Text segment START
Why do we need to build toilets?
It’s World Toilet Day, and that means it’s time to remind ourselves of the importance of the humble latrine.
If you’re lucky, yours is clean, private, and takes your waste away for you, efficiently and immediately. However, if that's you, you're not in the majority. Only two out of five people enjoy this luxury.
Another two out of five people have access to private or shared ‘improved’ facilities – that’s where waste is treated on-site.
The remaining one in five people use either a pit, a hanging latrine over water, a bucket, or a field and other open spaces. That’s 1.727 billion people using unsafe loos, or no loos at all.
World Toilet Day aims to help bring that number down to zero. It’s a target set by the United Nations General Assembly in 2015, one of the Sustainable Development Goals – to end ‘open defecation’ (the practice of defecating outside, in the open environment, rather than into a toilet) by 2030. But why is this so important?
Open defecation is unsafe for many reasons.
- It affords no privacy and leaves you vulnerable to the elements and to other people around you.
- It makes a mess of the environment, as waste accumulates faster than it can naturally degrade.
- Waste can be moved around, accidentally brought back to homes by feet or animals.
- Worst of all, the factors above mean it can easily end up contaminating food and water.
Text segment END
_Task set_
**a)** According to the World Toilet Day text, how many people use unsafe toilets or none at all?
**b)** Pick up the World Toilet Day text after its last sentence and keep writing.
The data START
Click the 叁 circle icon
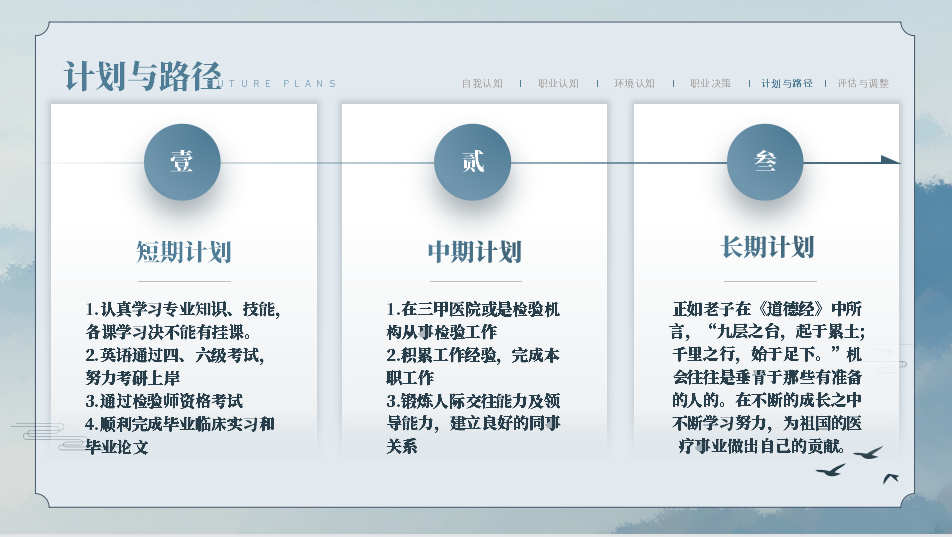The image size is (952, 537). tap(765, 162)
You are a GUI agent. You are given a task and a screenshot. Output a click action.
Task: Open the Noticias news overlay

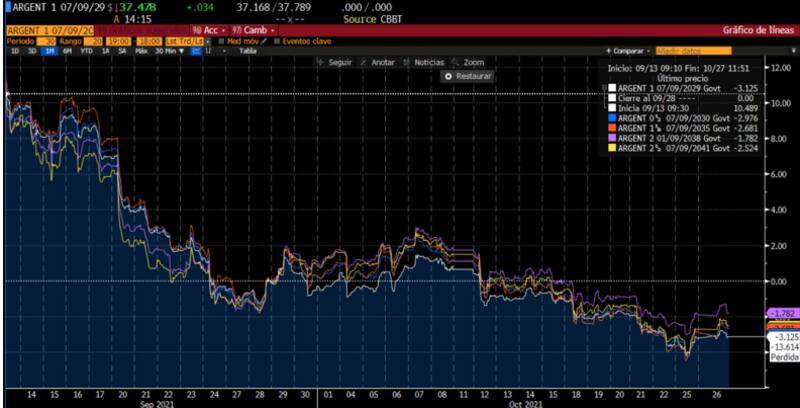coord(409,62)
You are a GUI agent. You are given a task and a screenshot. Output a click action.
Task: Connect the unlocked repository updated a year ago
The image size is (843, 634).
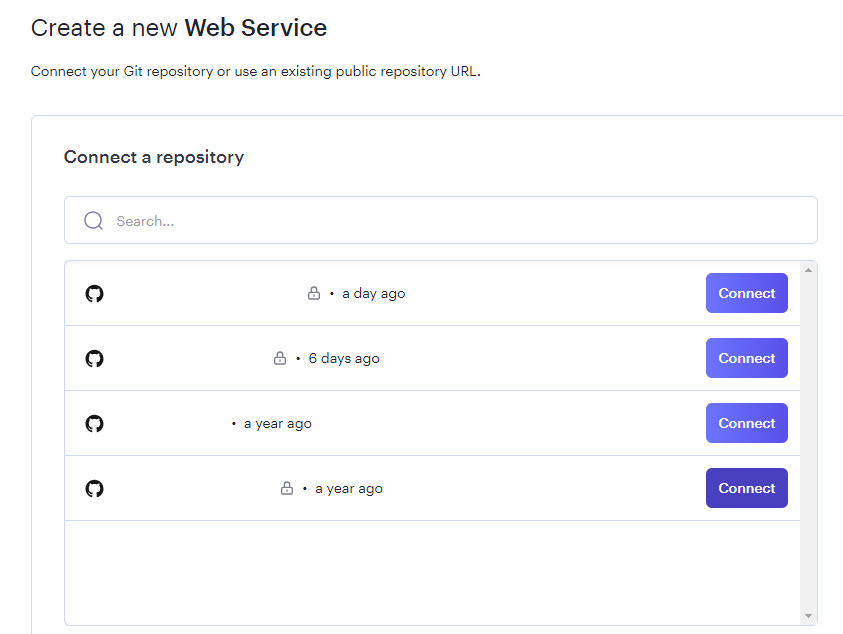(x=746, y=423)
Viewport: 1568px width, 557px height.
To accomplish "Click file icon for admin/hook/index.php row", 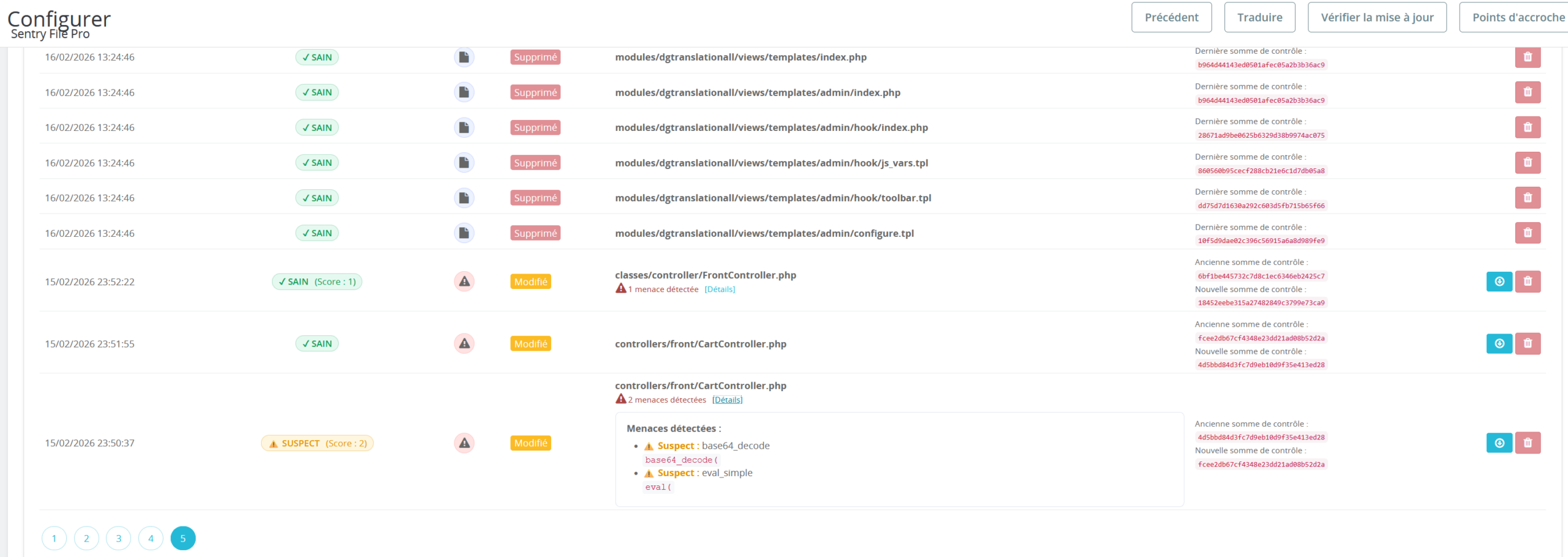I will click(464, 128).
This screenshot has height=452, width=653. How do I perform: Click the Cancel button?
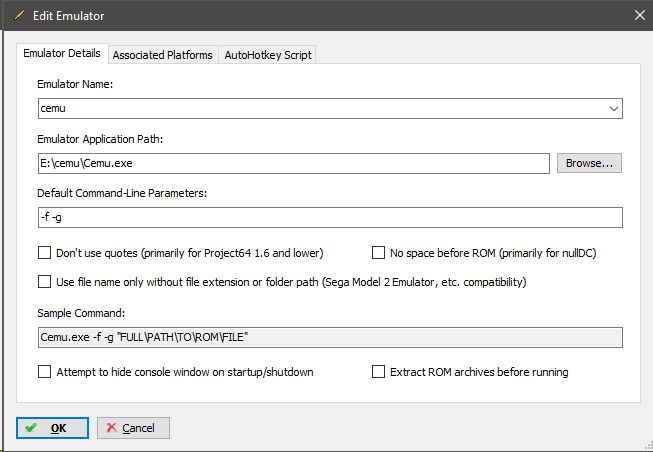[x=133, y=428]
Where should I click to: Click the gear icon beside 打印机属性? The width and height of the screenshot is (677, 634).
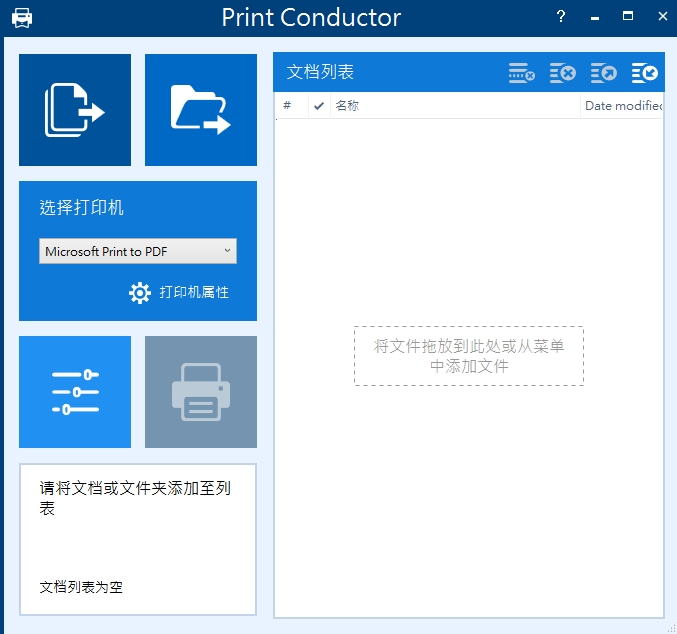coord(140,293)
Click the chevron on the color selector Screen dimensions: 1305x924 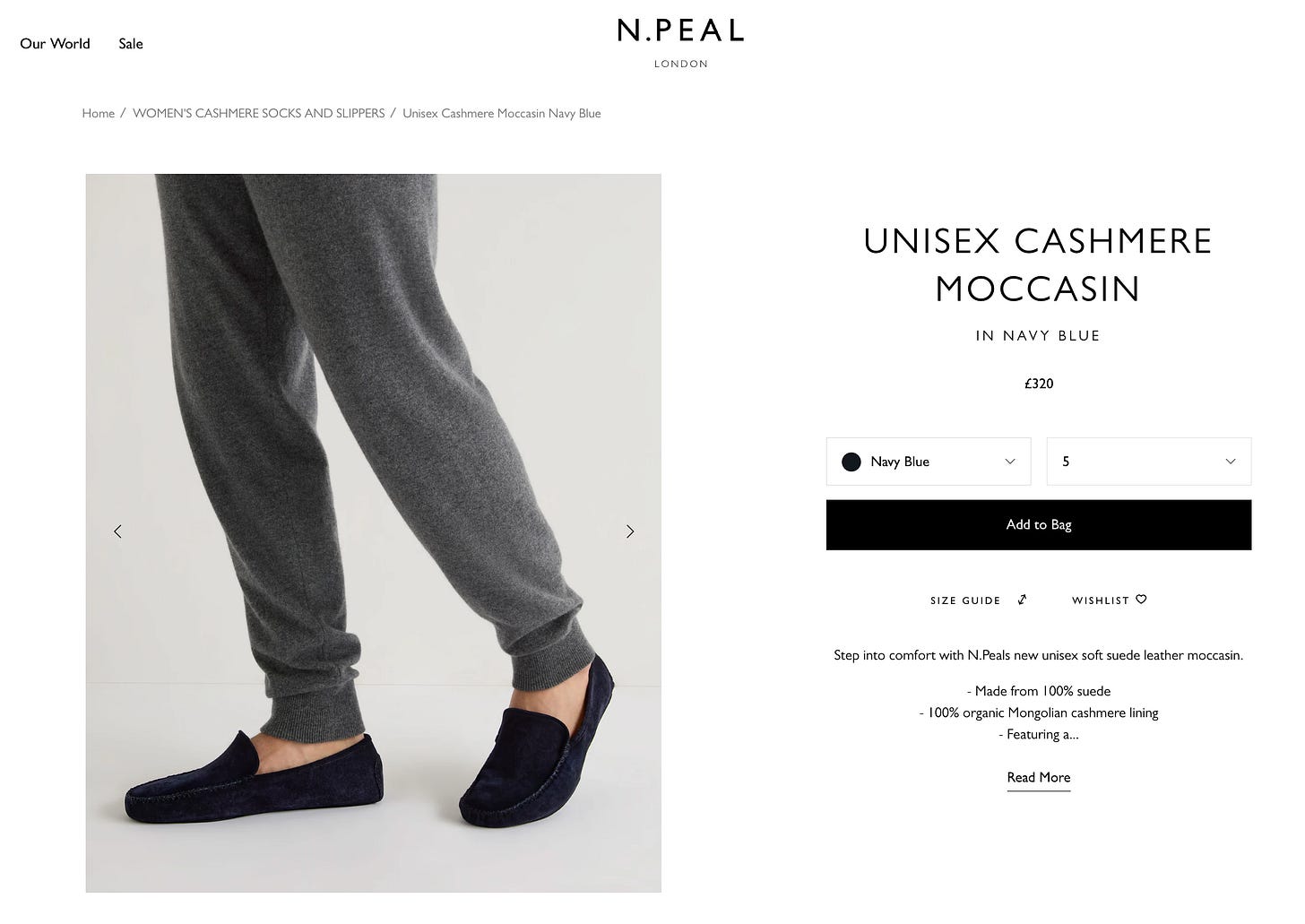click(1009, 462)
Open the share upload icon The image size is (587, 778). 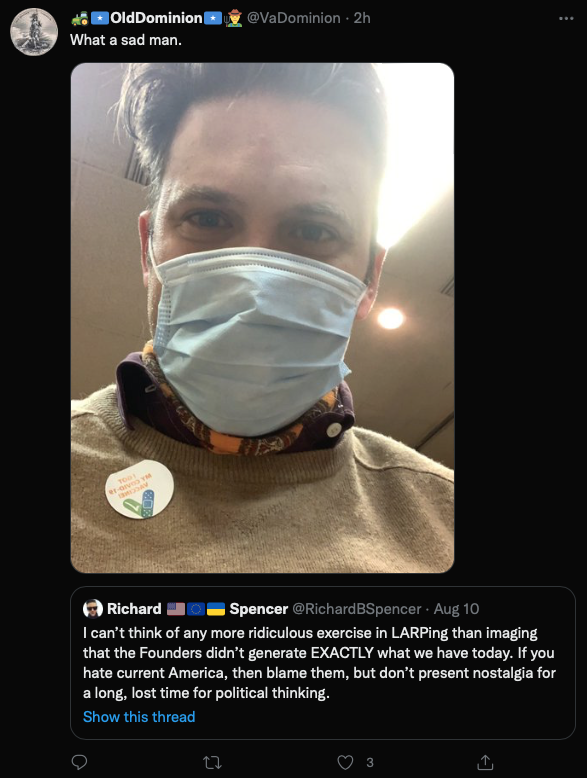[x=485, y=762]
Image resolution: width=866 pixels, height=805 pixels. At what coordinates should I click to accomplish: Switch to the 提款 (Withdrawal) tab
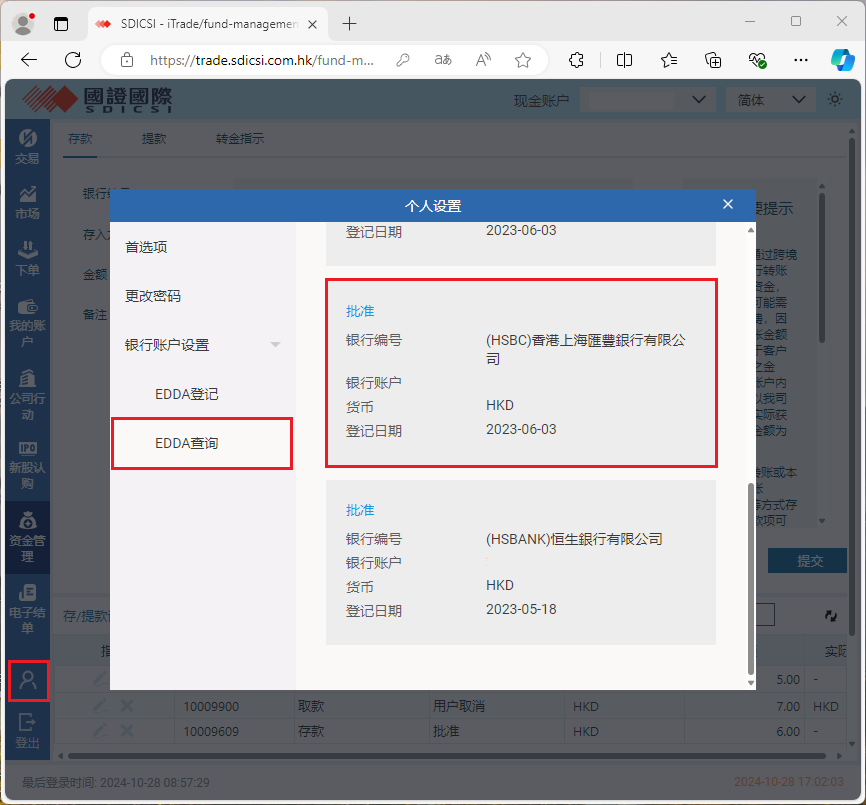pos(153,139)
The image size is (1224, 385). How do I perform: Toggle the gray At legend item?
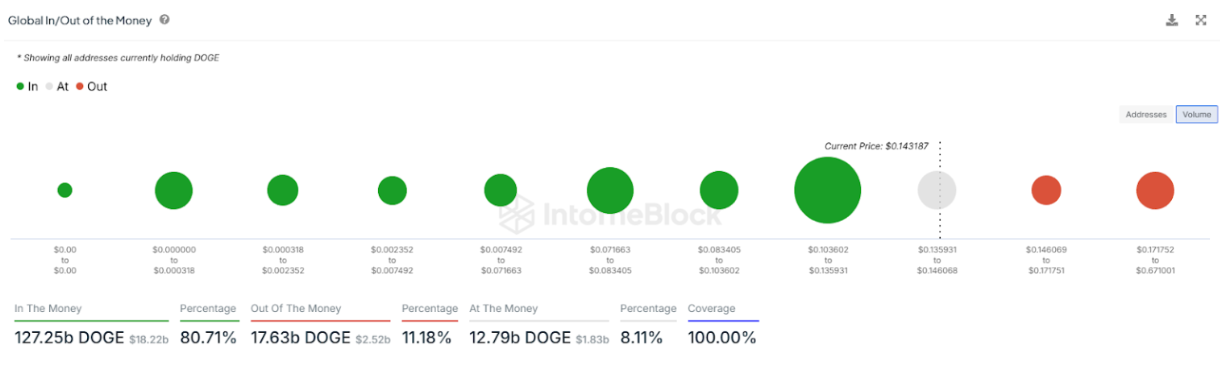pyautogui.click(x=57, y=87)
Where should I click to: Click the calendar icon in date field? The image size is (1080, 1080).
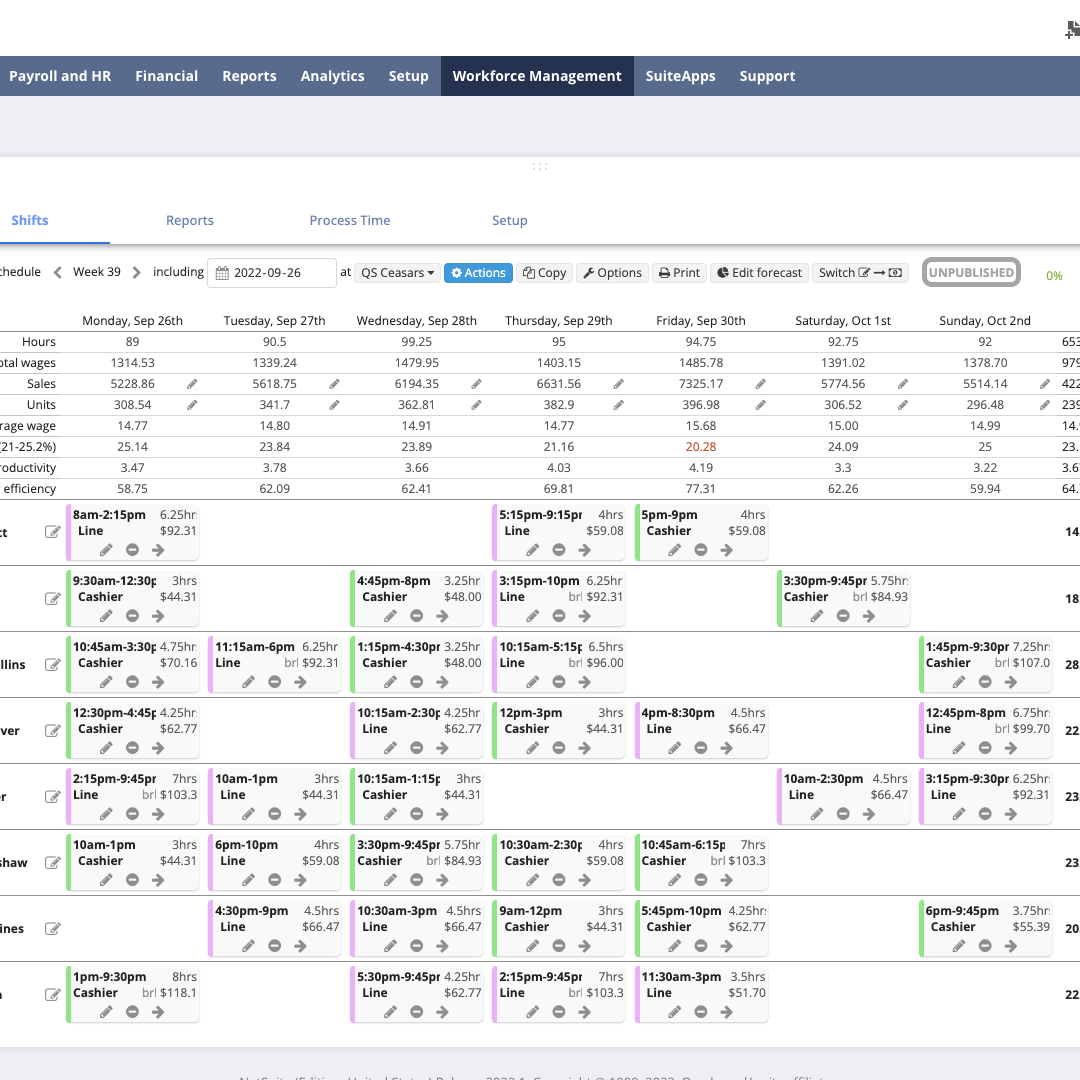pyautogui.click(x=222, y=273)
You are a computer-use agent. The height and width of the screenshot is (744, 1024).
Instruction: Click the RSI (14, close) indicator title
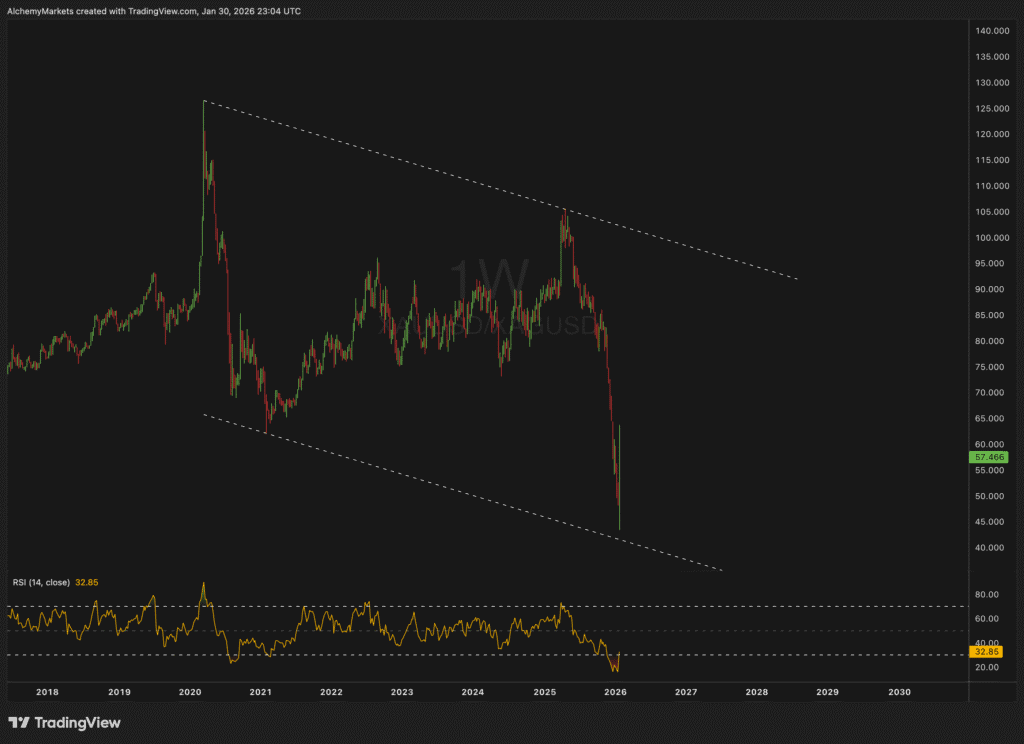pos(40,581)
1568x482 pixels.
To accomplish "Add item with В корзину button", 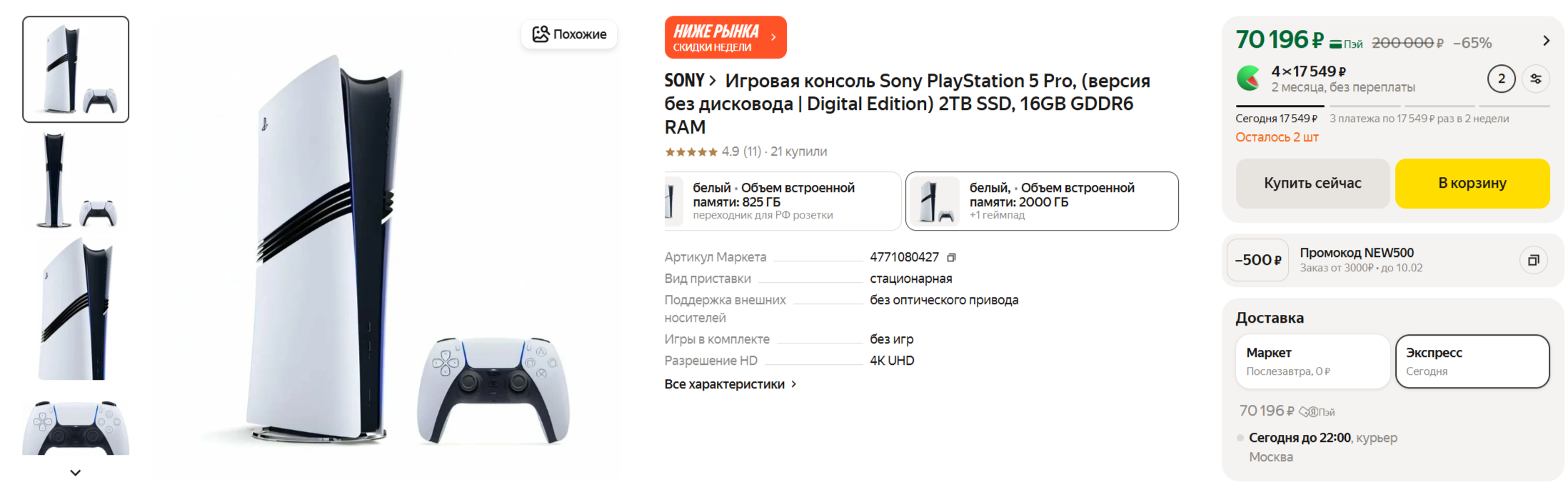I will pyautogui.click(x=1472, y=184).
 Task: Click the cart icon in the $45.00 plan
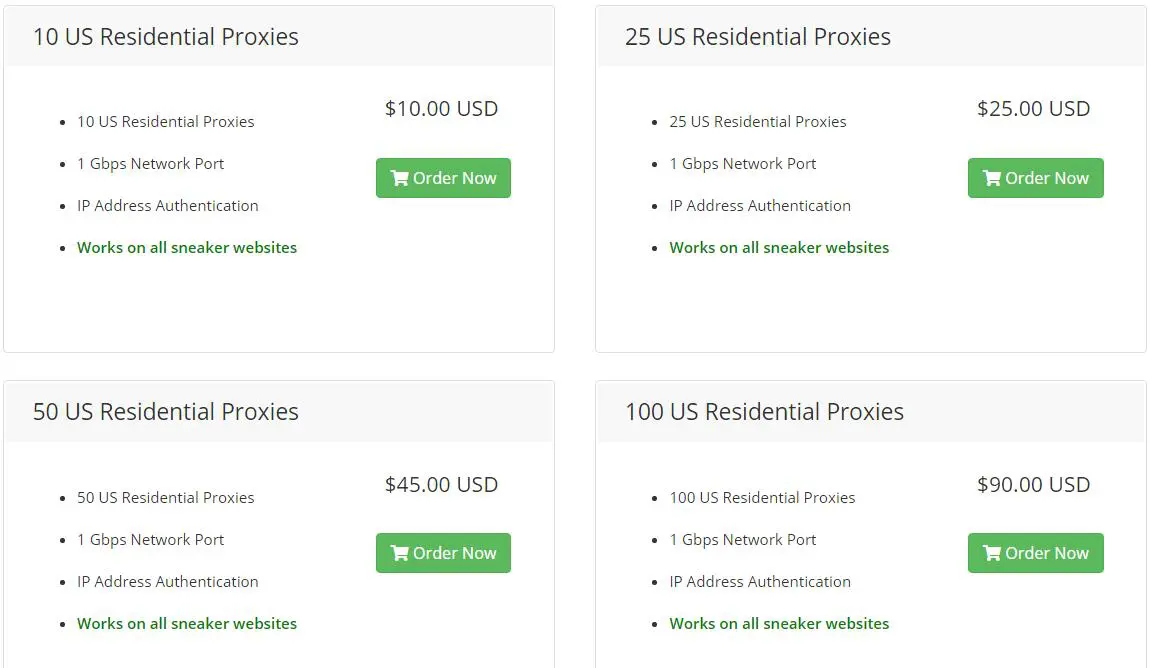pyautogui.click(x=400, y=553)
The data END
_Per-task answers_
**a)** 1.727 billion people.

**b)**
Why is it important to avoid these things? This quiz will walk you through the maths – and the consequences – of open defecation.
We understand that access to clean water, safe sanitation, and good hygiene are essential to combatting waterborne and diarrhoeal diseases.
In 2016, 477,293 children under five died because of diarrhoeal diseases, and diarrhoea is still among the top three causes of death for that age group. The WHO and UNICEF Joint Monitoring Programme found that 23% of schools around the world still don’t have any sanitation facilities at all, meaning those children have to either put themselves at risk or stay at home.
That’s why we help to build toilets and shared latrines in places where that access is lacking – schools, rural communities, places of conflict and refugee camps: bccess to clean water and better toilets can help reduce these risks.